## begin RECORDS TO USE

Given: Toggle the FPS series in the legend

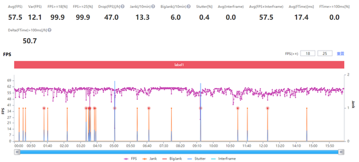Looking at the screenshot, I should pyautogui.click(x=130, y=158).
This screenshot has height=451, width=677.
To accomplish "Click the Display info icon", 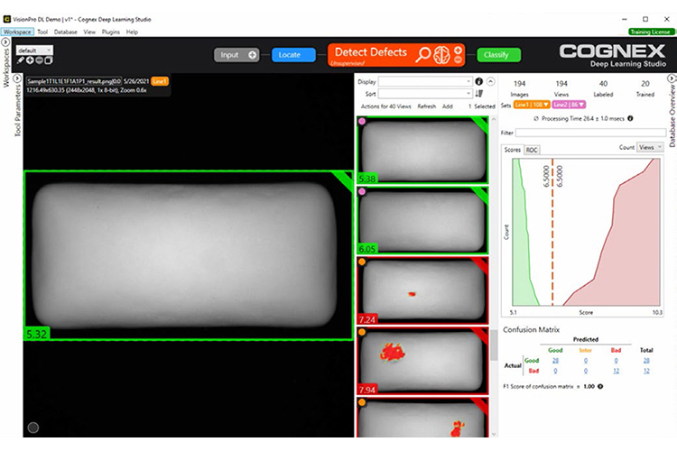I will pyautogui.click(x=479, y=81).
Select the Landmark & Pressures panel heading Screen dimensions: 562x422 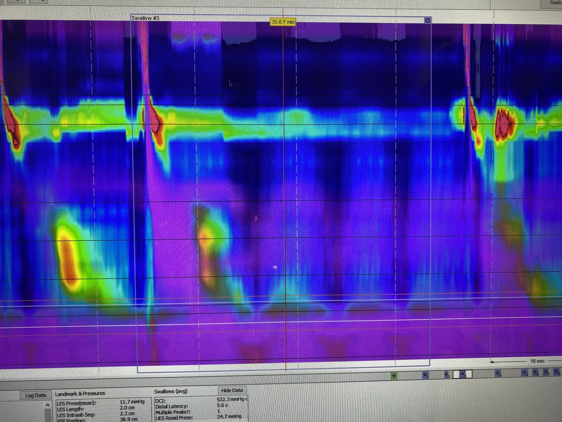80,393
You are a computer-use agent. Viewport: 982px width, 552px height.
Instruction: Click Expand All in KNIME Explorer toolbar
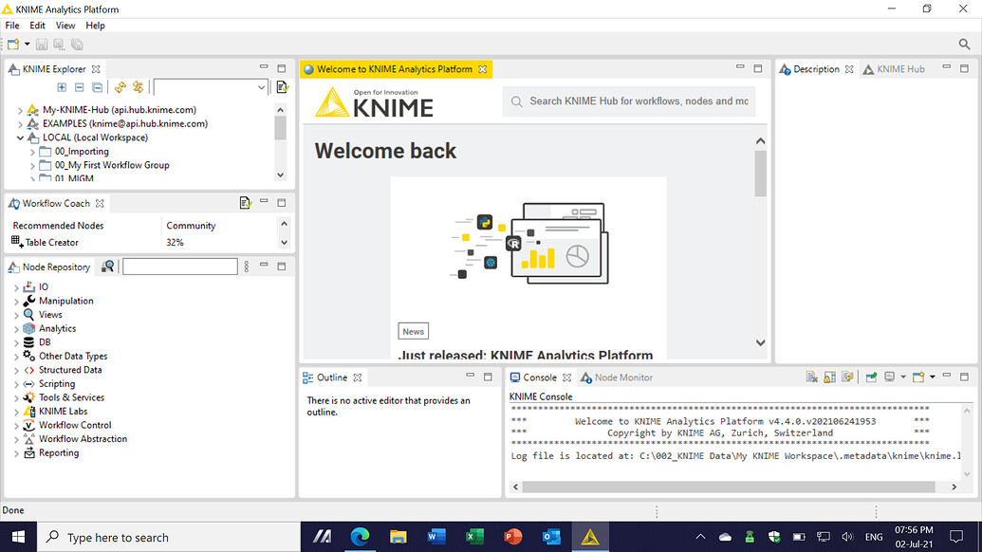[x=62, y=87]
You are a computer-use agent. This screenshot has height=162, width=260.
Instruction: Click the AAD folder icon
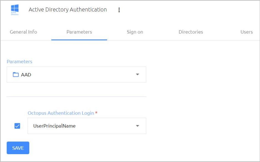(16, 75)
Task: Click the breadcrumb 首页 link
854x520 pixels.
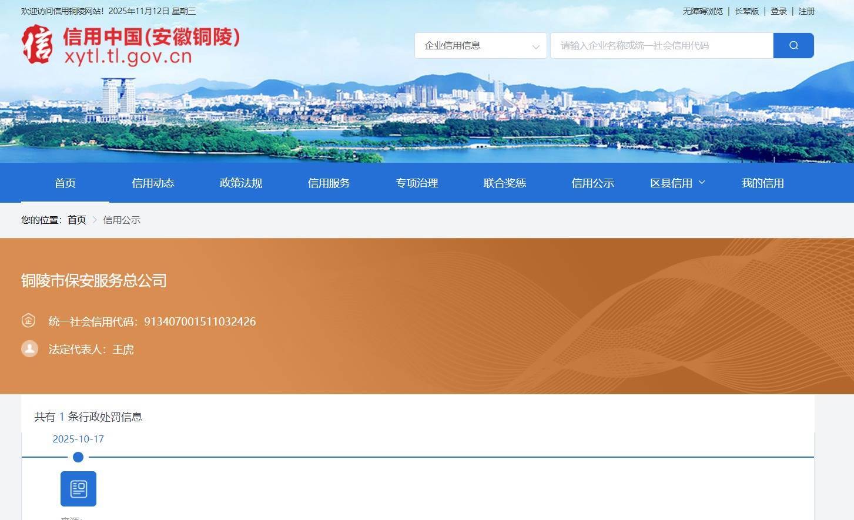Action: [76, 220]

## end RECORDS TO USE

§ SET PROBLEM: Please reproduce verbatim the part of the listing that opens with the line containing "You are a computer-use agent. Viewport: 982px" and closes with the final line of the listing, both included, leaving out the pictures.

§ SOLUTION TO THIS TASK:
You are a computer-use agent. Viewport: 982px width, 552px height.
Instruction: Click Expand All in KNIME Explorer toolbar
[x=62, y=87]
You are a computer-use agent. This screenshot has height=162, width=260.
Instruction: Click the AAD folder icon
(16, 75)
Task: Click the breadcrumb 首页 link
854x520 pixels.
Action: [76, 220]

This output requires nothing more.